Document:

ex4_7.htm

    
       

       

       

       

       

       

       

       

      EXHIBIT 4.7

       

       

       

       

       

       

       

       

      
        
          
             

          

          
             

            
              

            

          

          
             

          

        

      

       

    

    Exhibit
4.7

     

     

    

    INSTRUMENT
OF

    AMENDMENT
TO THE

    MDU
RESOURCES GROUP, INC.

    401(k)
RETIREMENT PLAN

    

    

    The MDU
Resources Group, Inc. 401(k) Retirement Plan (as amended and restated effective
December 1, 2006) (the “Plan”), is hereby amended as follows:

    

     

    
      	
              1.

            	
              Effective as
      of January 1, 2007, by replacing the definition of “Eligible Employee”
      under Article I of the Plan, in its entirety, with the
      following:

            

    

    

    Eligible Employee -
An “Eligible Employee” means each regular full-time Employee or a part-time
Employee scheduled to work at least 1,000 hours a year who is at least 18 years
of age and who is actively employed by the Employer in other than a temporary or
occasional position as defined by the payroll practices of the Employer;
provided, however, that a temporary, occasional, or part-time Employee scheduled
to work less than 1,000 hours a year who completes more than 1,000 hours of
service within a twelve-month period beginning on their employment date or in
any subsequent Plan Year, shall be an Eligible
Employee.  Notwithstanding the foregoing, an Employee of an Employer
shall not be an Eligible Employee during any time when such Employee is 1)
eligible to participate in a retirement plan which is a multi-employer plan as
defined in Section 3(37) of ERISA to which the Employer contributes, or 2)
covered by a collectively bargained unit which has not bargained for the Plan
for such Employee.”

    

    Explanation:  This
amendment clarifies that part time employees are eligible to participate in the
plan if they are scheduled to work at least 1,000 hours a year (i.e., those
part-time employees referred to as “Code 4” employees in MDU Resources Group,
Inc. CORP Policy No. 154.3). If a part-time employee is scheduled to complete
less than 1,000 hours a year, they are eligible to participate in the plan if
they, in fact, complete 1,000 hours of service in their first 12 months of
employment or in any subsequent plan year.

    

    

    
      	
              2.

            	
              Effective as
      of January 1, 2006, by adding the following paragraph to the end of
      Section 3.5(g) of the Plan:

            

    

    

     

    
      	
              3.5  

            	
              Special Limitations on
      Savings Contributions –

            

    

    
      
         

      

      
        1

        
          

        

      

      
         

      

    

    Savings
contributions exceeding the limits of this paragraph (g) shall mean the amount
of savings contributions (as defined in Section 3.1) for a calendar year that
the Participant designates to the Plan pursuant to the following procedure. The
Participant’s designation shall (1) be submitted to the administrator in writing
no later than March 1, (2) specify the Participant’s savings contributions
exceeding the limits of this paragraph (g) for the preceding calendar year, and
(3) be accompanied by the Participant’s written statement that if such excess
savings contribution is not distributed, it will, when added to amounts deferred
under other plans or arrangements described in Section 401(k), 408(k), or 403(b)

--

Set of tasks
(a) Translate this sentence from the plan amendment into Spanish: "If a part-time employee is scheduled to complete less than 1,000 hours a year, they are eligible to participate in the plan if they, in fact, complete 1,000 hours of service in their first 12 months of employment or in any subsequent plan year."
(b) According to the plan amendment, on what date does the replacement definition of "Eligible Employee" take effect?
The lines after this text are unrelated to the tasks.

Dataset extract

--

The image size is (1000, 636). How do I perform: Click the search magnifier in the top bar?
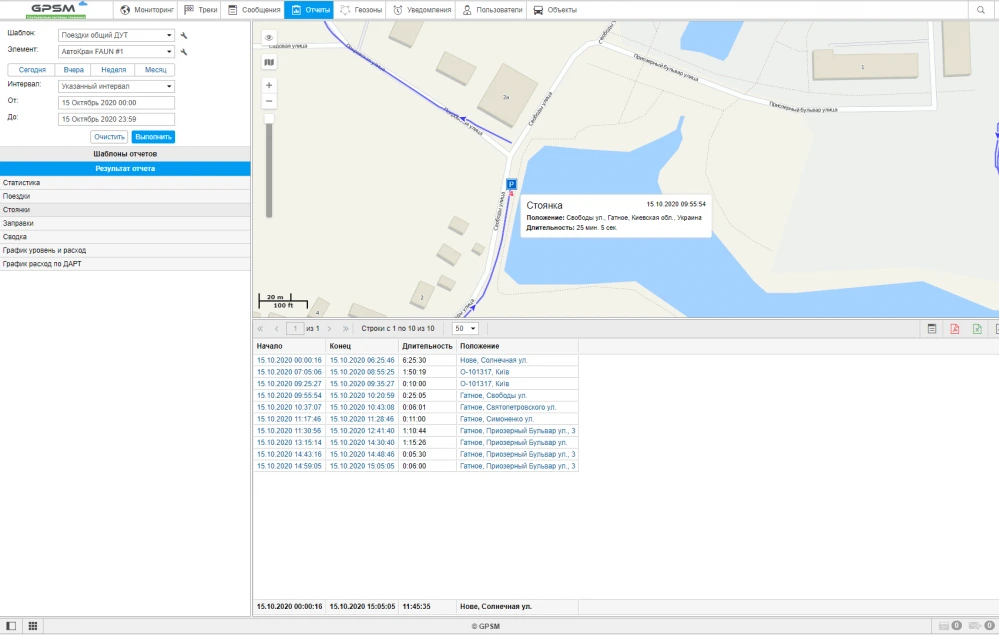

--

Answers to the tasks
(a) Si un empleado a tiempo parcial tiene programado completar menos de 1.000 horas al año, puede participar en el plan si, de hecho, completa 1.000 horas de servicio en sus primeros 12 meses de empleo o en cualquier año del plan posterior.

(b) January 1, 2007.